Not some random Jim, not the Jim that was the friend of a friend or the Jim that sold newspapers at the local kiosk.
There are two Georges. The one that knows what to say, knows what to do, and the other George of the internal monologue. The truth embracer. The one brimming with hurt and pain. Sometimes he sneaks past the public persona and says exactly what he feels.
“Do you think it makes people nasty to be loved? You know it doesn’t! Then why should it make them nice to be loathed? While you’re being persecuted, you hate what’s happening to you, you hate the people who are making it happen; you’re in a world of hate. Why, you wouldn’t recognize love if you met it! You’d suspect love! You’d think there was something behind it—some motive—some trick.”
Most of the time it is concealed. It is only when he is teaching at the local college that sometimes the discussion will trip the right buttons and the real George rippling with a chainmail of indignation will throw his voice up at the universe.
“George smiles to himself, with entire self-satisfaction. Yes, I am crazy, he thinks. That is my secret; my strength.”

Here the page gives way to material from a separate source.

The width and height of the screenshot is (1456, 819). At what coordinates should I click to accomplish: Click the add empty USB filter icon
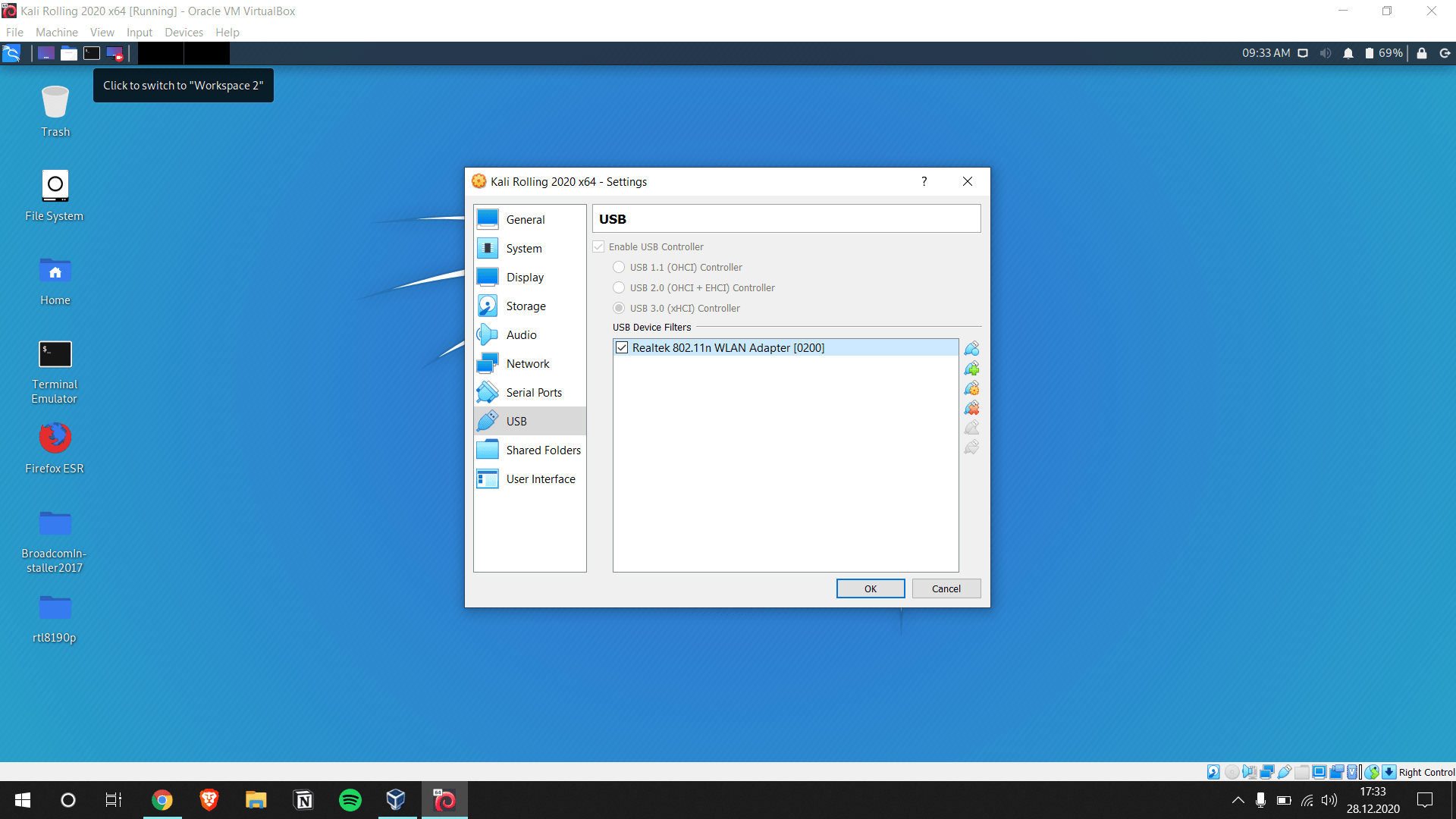[971, 349]
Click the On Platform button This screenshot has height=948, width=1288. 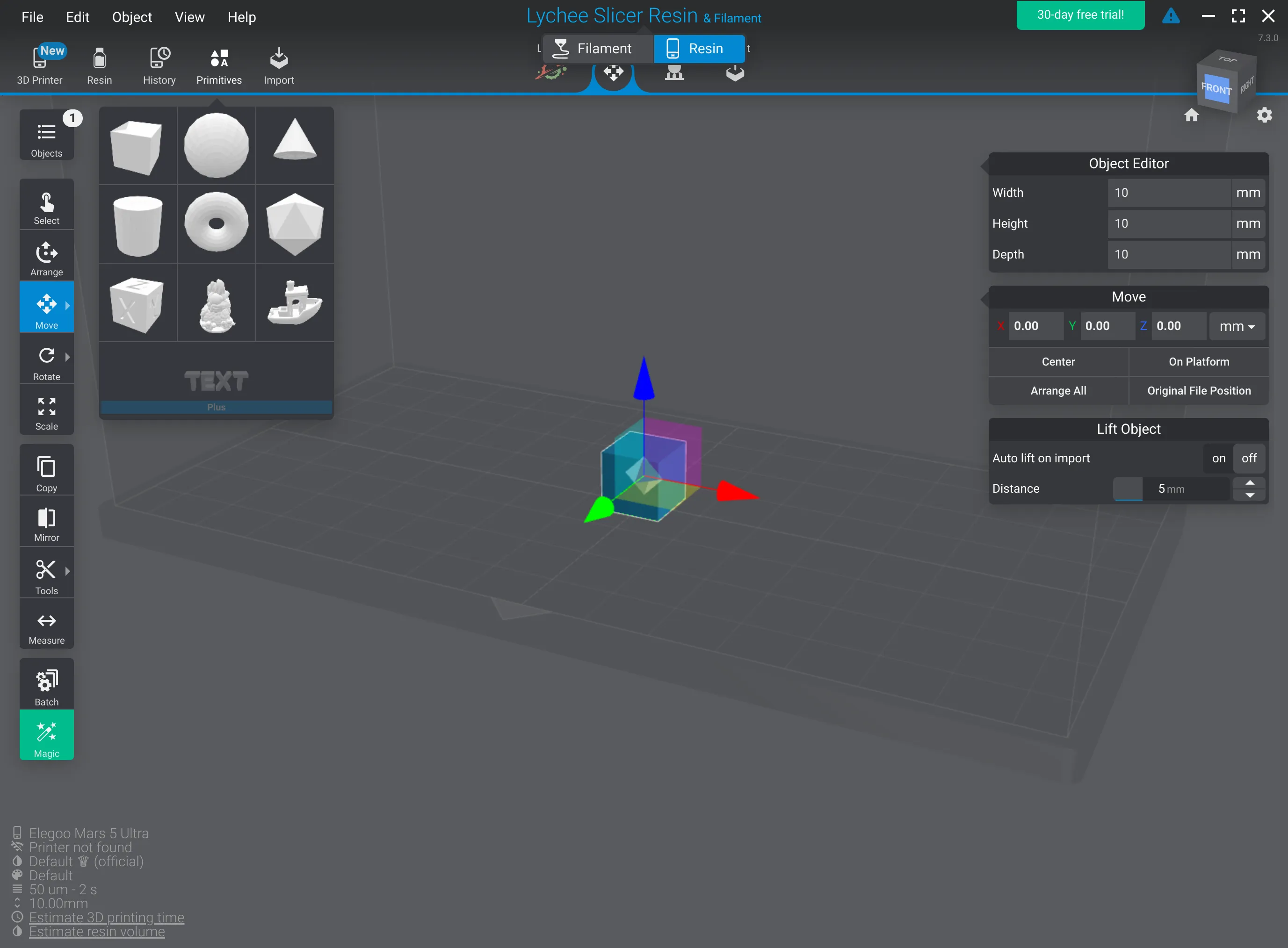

He’s not crazy. He’s just bruised and battered. He’s angry and lost. Haunted by memories of what was and what could have been.
“The perfect evening…lying down on the couch beside the bookcase and reading himself sleepy…Jim lying opposite him at the other end of the couch, also reading; the two of them absorbed in their books yet so completely aware of each other’s presence.”
George has moments when the two personas rally together and optimism that is hard to deny comes bubbling to the surface giving him surge of hope that there is time to still formulate a new future.
“I am alive, he says to himself, I am alive! And life energy surges hotly through him, and delight, and appetite. How good to be in a body – even this old beat-up carcass – that still has warm blood and live semen and rich marrow and wholesome flesh!”
And he still has books even though his relationship with them has changed. They don’t give him the solace that they used to, but they are still living entities that talk to him allbeit usually while on the porcelain throne.
“These books have not made George nobler or better or more truly wise. It is just that he likes listening to their voices, the one or the other, according to his mood. He misuses them quite ruthlessly – despite the respectful way he has to talk about them in public – to put him to bed, to take his mind off the hands of the clock, to relax the nagging of his pyloric spasm, to gossip him out of his melancholy, to trigger the conditioned reflexes of his colon.”
George still notices the beautiful youths walking around his campus. He even has visions about the local toughs standing on the street corners.
”The scowling youths on the corners see him as a dodderer, no doubt, or at best as a potential score. Yet he still claims a distant kinship with the strength of their young arms and shoulders and loins. For a few bucks he could get any one of them to climb into the car, ride back with him to his house, strip off butch leather jacket, skin-tight levis, shirt and cowboy boots and take part, a naked, sullen young athlete, in the wrestling bout of his pleasure.”
But that isn’t what he wants anymore.
”I demand Jim.”We are all really two people. There is the person who speaks for us and there is the person who says what we are really thinking, a constant echo in our head as we puzzle over what we see. We are sometime rather brutal with the outside world, with people. If we are lucky we can keep it contained behind the facade, just keep playing the movie for an audience of one. The horrible thoughts we have, mostly just a bit of catty nonsense, but sometimes vindictively pessimistic give us sardonic pleasure. We smile and we say thank you or aren’t you sweet or we need to do this more often. Sometimes we do mean it, but sometimes the bruised soul within says something quite different from the version of ourselves we present to the world.